→ **YOUR INSTRUCTIONS**
Show each line of the data below that contains the string "thumbnail".

→ **DATA EXTRACT**
* * * *

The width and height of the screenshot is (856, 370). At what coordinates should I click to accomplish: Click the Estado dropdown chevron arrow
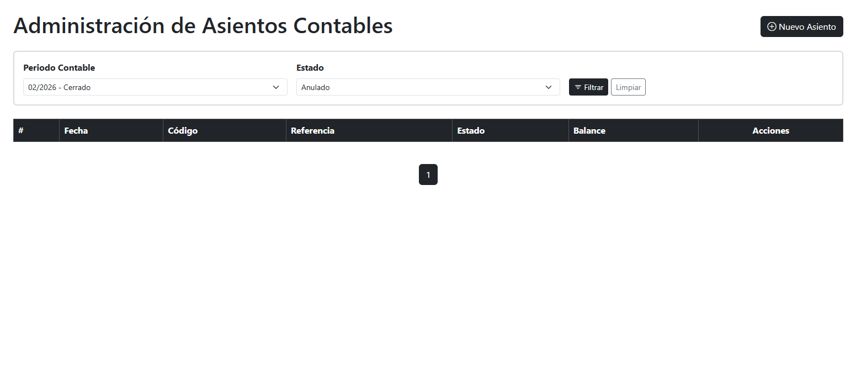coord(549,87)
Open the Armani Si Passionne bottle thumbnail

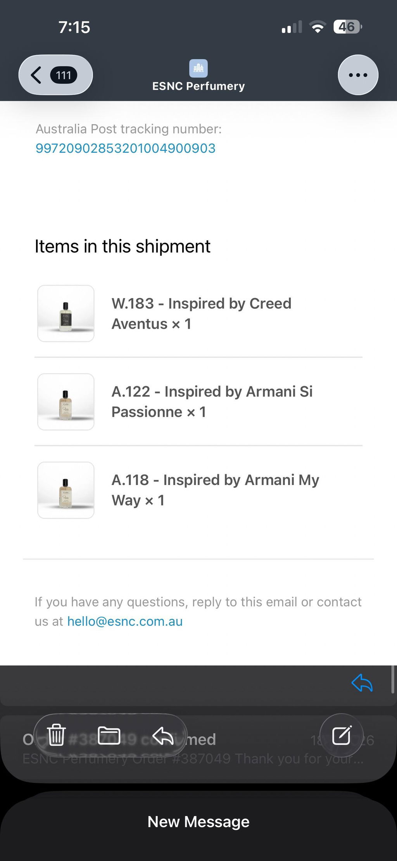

* * * *

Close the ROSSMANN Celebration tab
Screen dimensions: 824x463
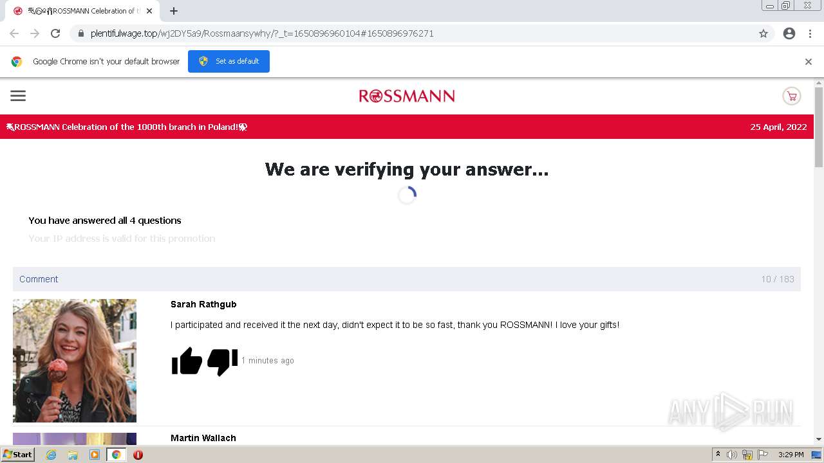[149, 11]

* * * *

→ **TASK SOLUTION**
Open the Armani Si Passionne bottle thumbnail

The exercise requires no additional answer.